Ora, anche l’opinione pubblica deve bersi le fesserie della propaganda americana sulla libertà dell’Ucraina, mentre il nostro governo sarà obbligato, prima o dopo, a fornire armamenti all’esercito di Kiev con l’inevitabile conseguenza di bruciare decenni di buone relazioni con la Federazione russa. Tutto per dare manforte a un Paese che intende celebrare i suoi eroi filonazisti. Gli ucraini saranno pur liberi di osannare chi vogliono, ma cosa abbiamo da spartire noi con il loro revanscismo? Nulla. Sono passati oltre settant’anni ma ai ragazzi e alle ragazze di Salò, che ebbero il torto di trovarsi dalla parte sbagliata della barricata, non è stato ancora perdonato nulla. Altro che damnatio memoriae.

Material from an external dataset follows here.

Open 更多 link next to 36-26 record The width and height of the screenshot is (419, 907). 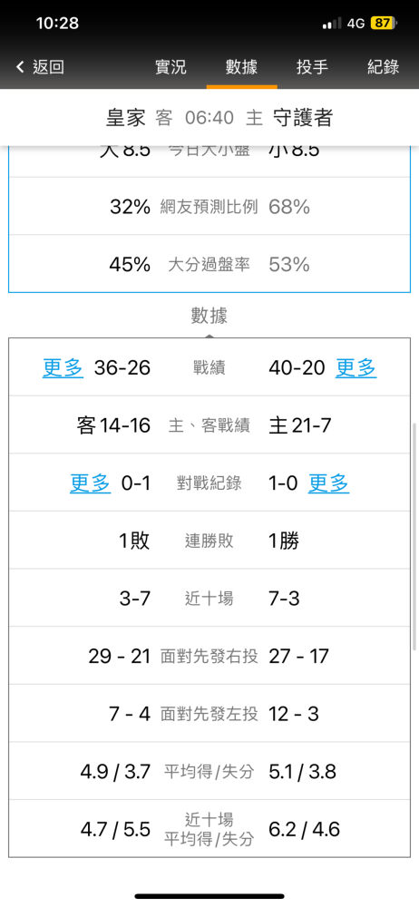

Invece, se Obama e soci lo impongono andiamo ad armare i neonazisti. Roba da matti. Ma tanta generosità non vale per tutti. C’è in Libia un governo legittimo che combatte il fondamentalismo quasi a mani nude. Da Tobruk il generale Khalifa Haftar, comandante dell’esercito regolare libico, ha inviato un disperato appello al nostro premier perché interceda presso la comunità internazionale e presso il Consiglio di Sicurezza allo scopo di rimuovere l’embargo sulle forniture militari in vigore dall’epoca di al-Qadhdhafi. Nel caso libico il presidente Barack Obama e il suo sodale britannico David Cameron non sono altrettanto solerti nell’appoggiare i combattenti libici per la libertà, perché a sostenere finanziariamente la controparte costituita dai miliziani islamici della coalizione “Alba Libica” e dal governo illegittimo di Omar al-Hassi ci sono Paesi strategicamente influenti come la Turchia, il Sudan e il Qatar. Per evidenti ragioni strategico-commerciali dare armi ai regolari suonerebbe, alle orecchie dei partner, come uno sgarbo. E allora tutta la solfa sulla “buona causa”, con cui ci hanno riempito la testa a proposito dell’Ucraina, che fine ha fatto? Per la Libia non vale.

Tutto questo ambaradan dimostra soltanto che è necessario badare ai propri interessi lasciando da parte la propaganda. In politica estera gli alti princìpi e i buoni sentimenti sono “chiacchiere che il banco non impegna”, come si dice dalle nostre parti. Prima le anime belle del governo prenderanno coscienza della realtà, meglio sarà per la sicurezza e per il futuro del nostro sistema sociale. L’Italia, innanzitutto.